### Document passage
Optimizing ElasticSearch for a lot of small bulk requests

Hey there,

I'm basing my elastic search setup on this article https://www.elastic.co/blog/elasticsearch-as-a-time-series-data-store.
The goal of it is to be able to store telemetry and logs from our microservices, and telemetry and logs that we collect from client apps. I am currently in the phase of collecting telemetry from microservices so I have about 80 instances that each publish 250 datapoints in a single bulk request every 10 seconds. So I don't think this is anything to worry anyone. The size of the bulk request is 75KiB.
I am using the AWS ES service so it is Elasticsearch 1.5 under the covers. The cluster is made up of 3 instances with 9 shards total and one replica. I have tried to turn off replication and I get the same result.
I am using daily indexes with refresh set to 10s.
The services open a fresh connection every time and publishing is single threaded so there is no way to have more than 80 active requests worst case.

Every once in a while, I am getting rejected executions due to queue size (it is set to 50).
I am using large instances with plenty of resources. The reason I don't go into detail about this is because the reported CPU, memory and IO is extremely low so it doesn't seem to be a factor. The cluster isn't overloaded however the queues are filling up.

Horizontally scaling doesn't help, I get the same errors. I am trying to build a cluster that can handle tens of thousands of these small bulk requests and I can't get it to properly handle 80.

I can understand how increasing the number of nodes and shards will improve searches but I'm not clear what changes need to be made in order to achieve a horizontally scalable cluster with respect to writes in my case.
I could see it helping when the I/O is pegged for example, but in my scenario I'm hitting some other bottleneck and I don't understand what it is. To me the load I'm placing shouldn't be an issue.

Thank you for the help
######
# [What you will do]
Please answer these about the Elasticsearch forum post, one line each:
(a) How many microservice instances publish a bulk request, and how often?
(b) What is the queue size set to?
(c) How many shards does the cluster have in total?
### Dataset entries
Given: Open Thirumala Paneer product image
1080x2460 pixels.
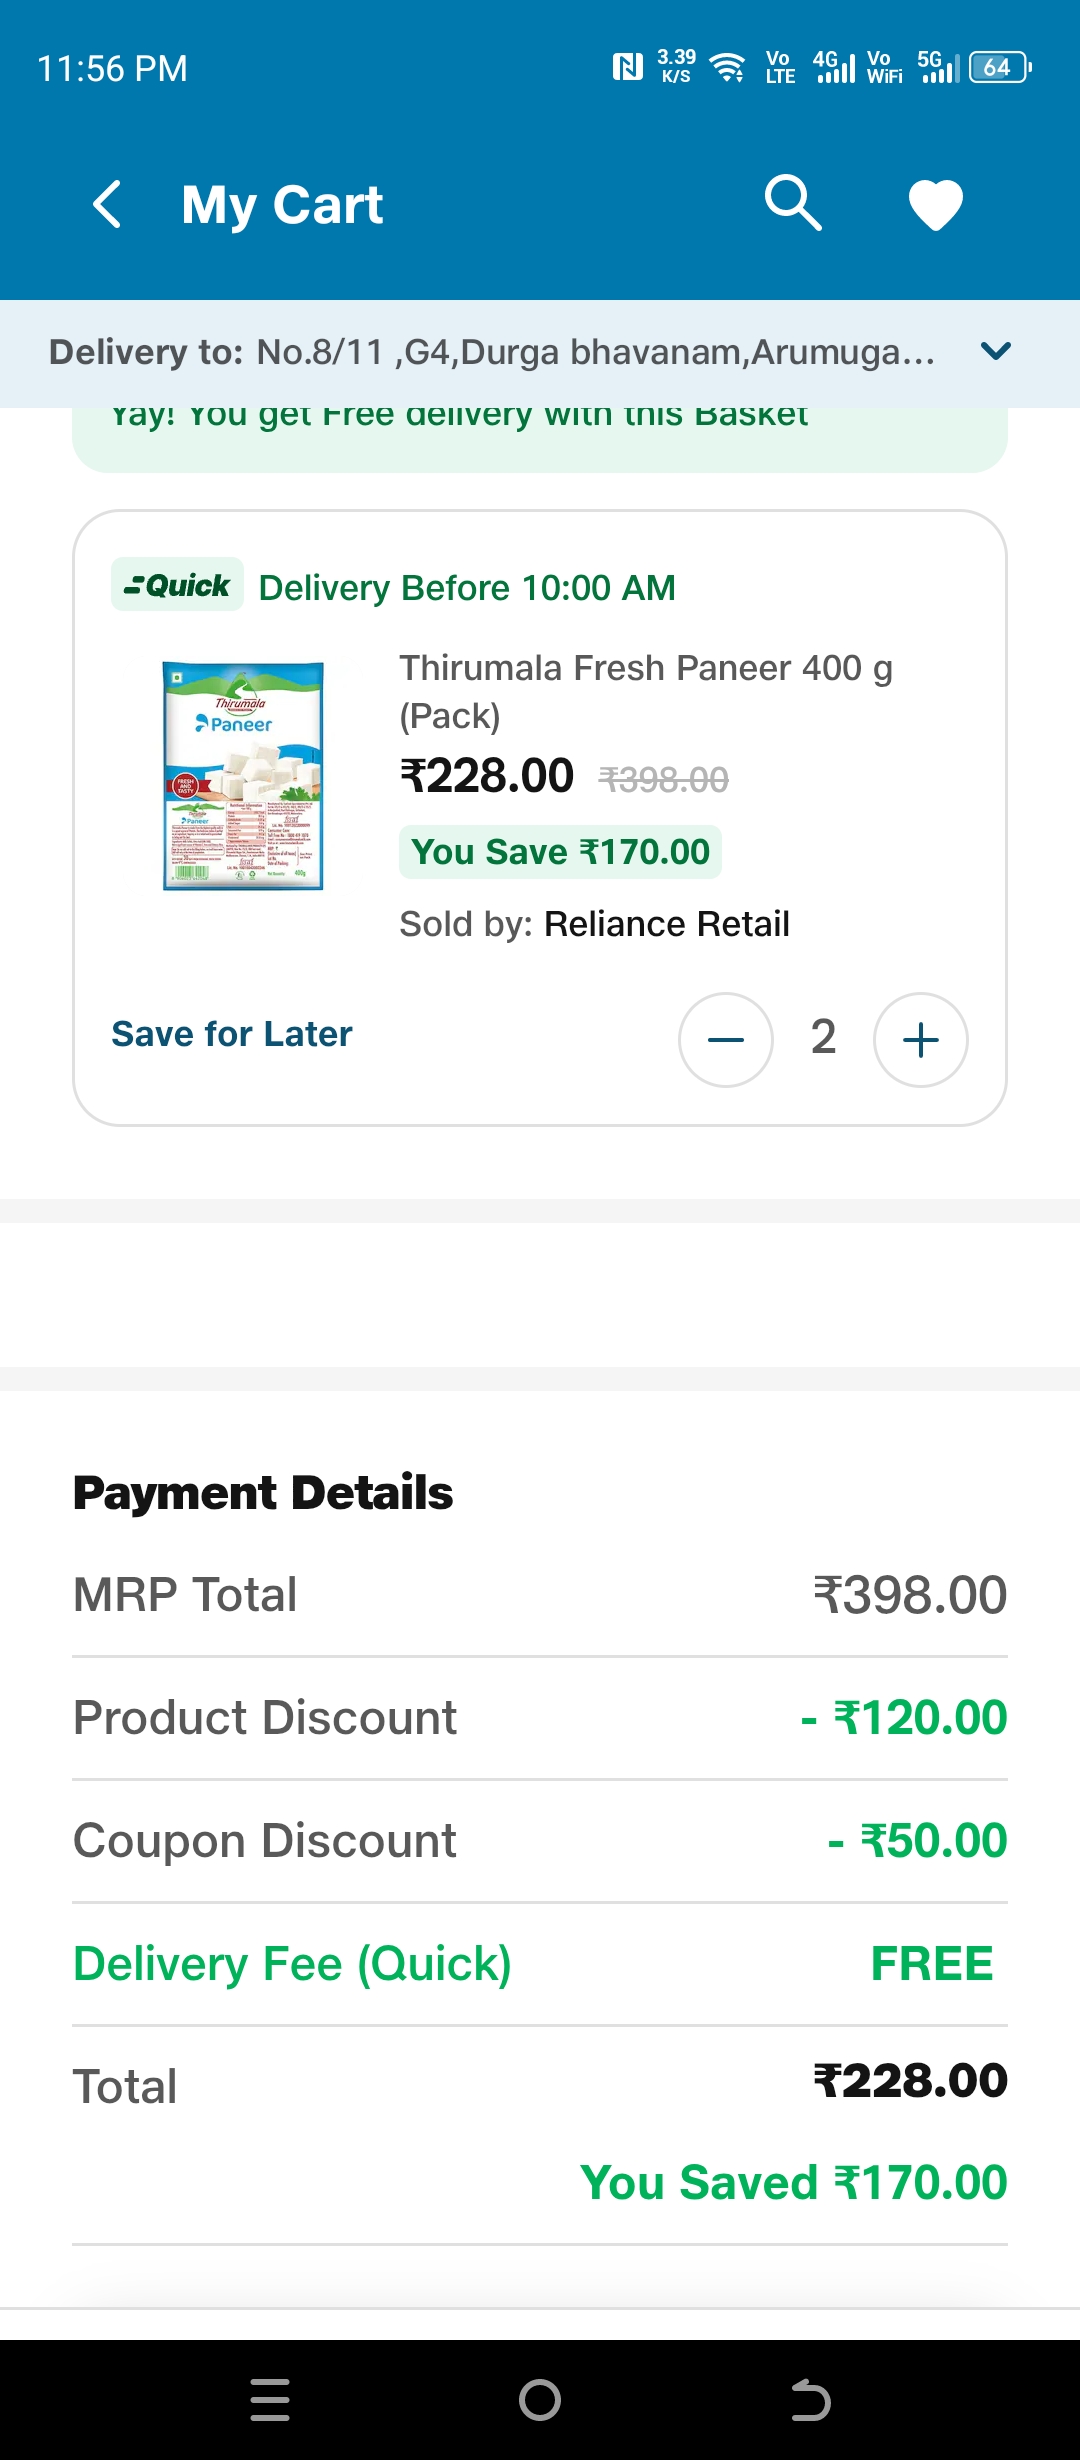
######
### Dataset entries
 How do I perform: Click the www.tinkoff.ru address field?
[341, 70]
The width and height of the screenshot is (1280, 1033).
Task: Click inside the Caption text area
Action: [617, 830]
######
# [Correct answer]
(a) 80 instances, each every 10 seconds
(b) 50
(c) 9